TASK TO CARRY OUT
Write out exactly the lines below from the one containing "Where should I" to the last, both ends kept, and nothing more; skip all pictures.

[Collected data]
Content starts

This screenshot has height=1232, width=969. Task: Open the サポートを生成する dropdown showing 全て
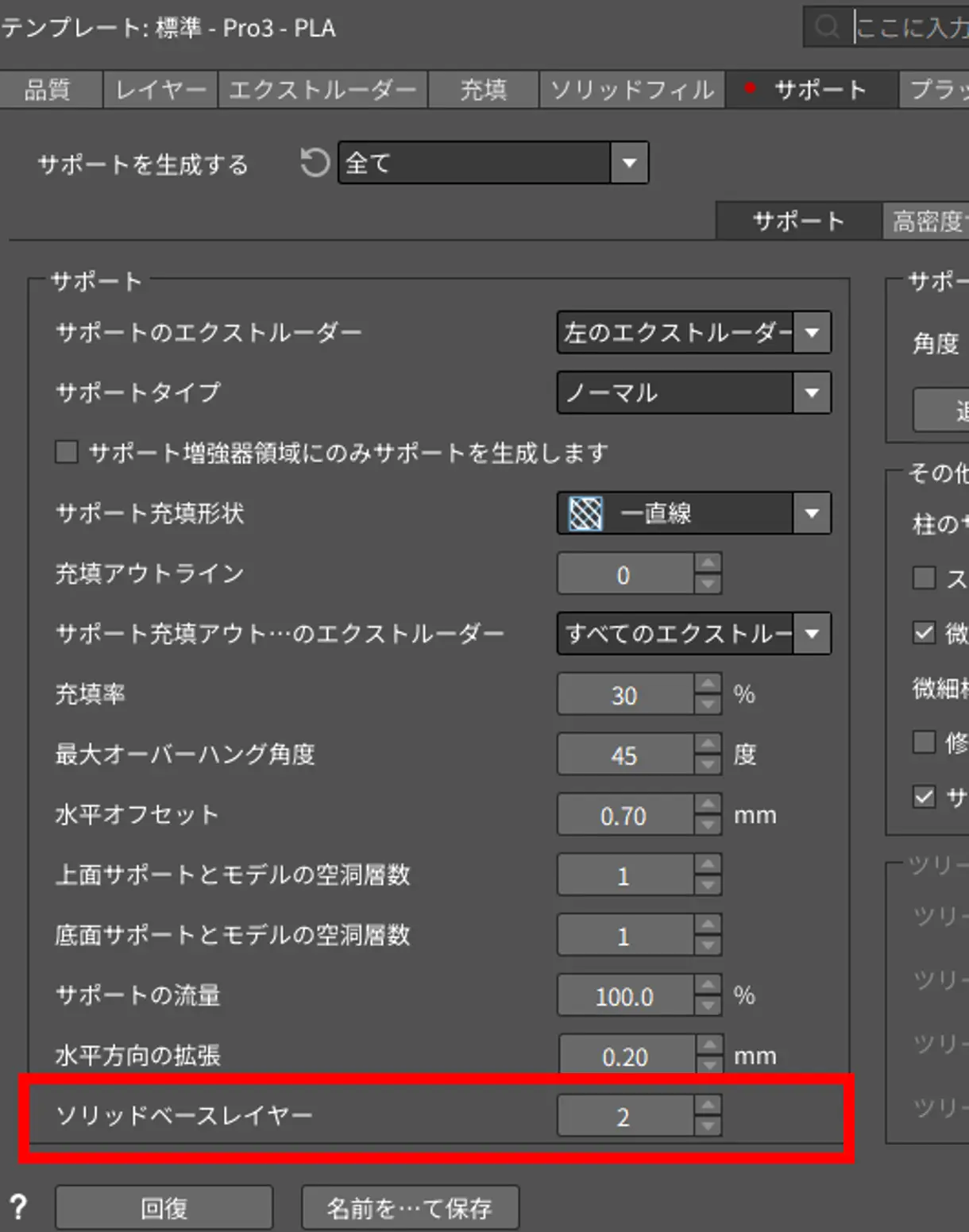pos(492,163)
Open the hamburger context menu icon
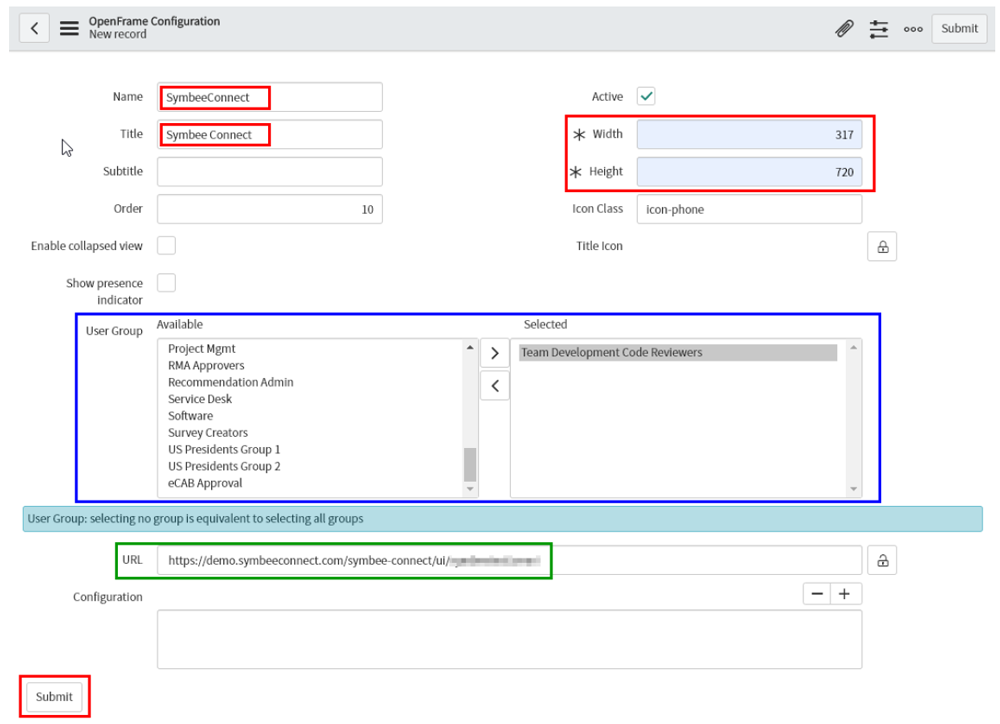Image resolution: width=1000 pixels, height=724 pixels. [x=69, y=28]
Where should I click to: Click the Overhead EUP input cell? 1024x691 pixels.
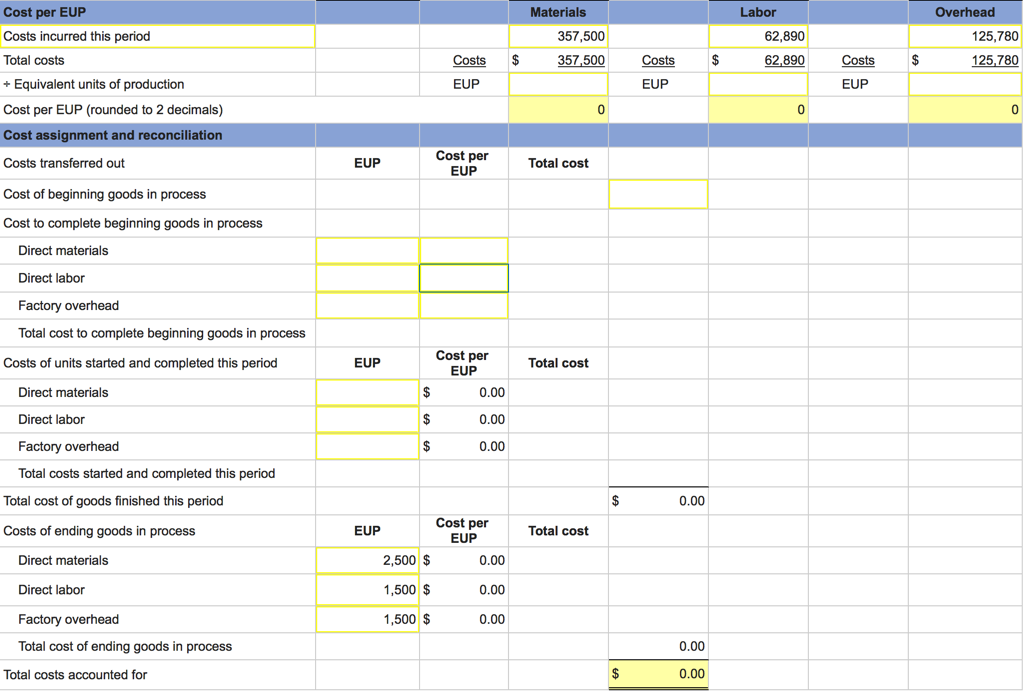coord(963,84)
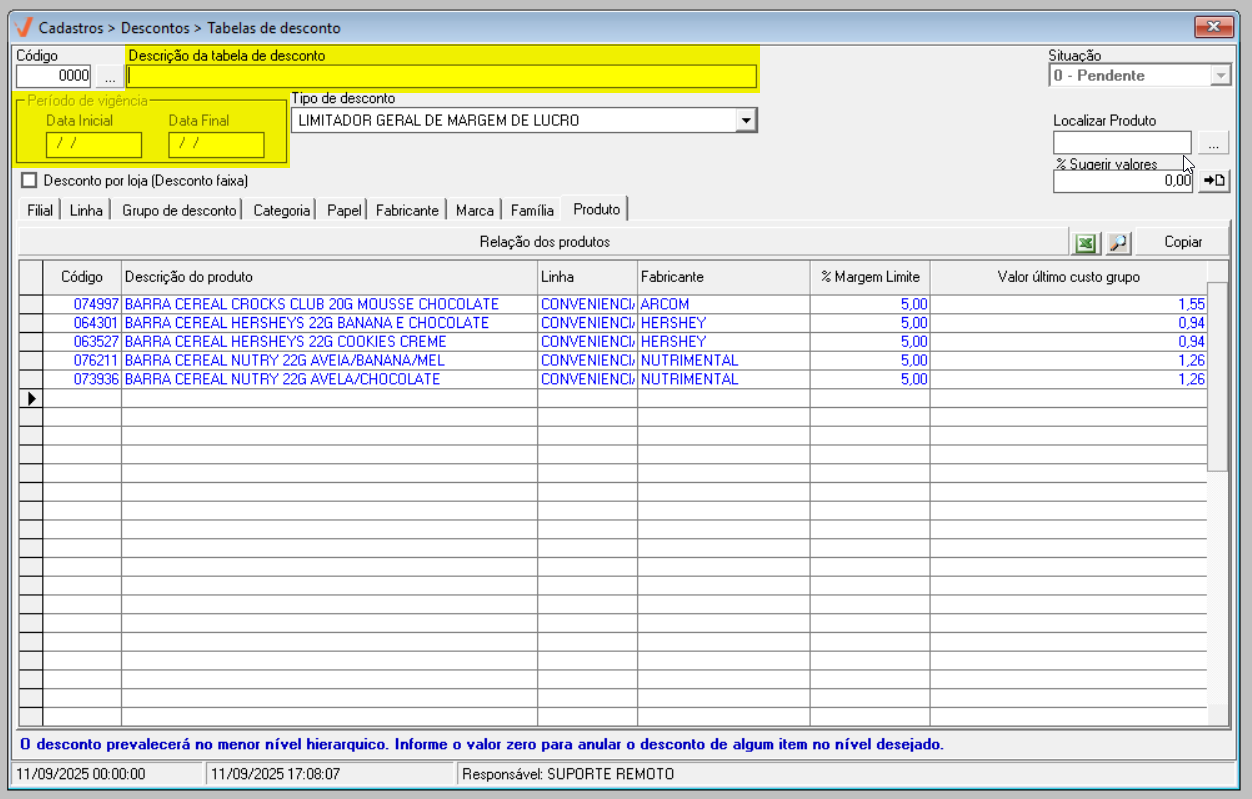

Content ends

EXPECTED ANSWER
Where should I click to: Click the Overhead EUP input cell? 1024x691 pixels.
coord(963,84)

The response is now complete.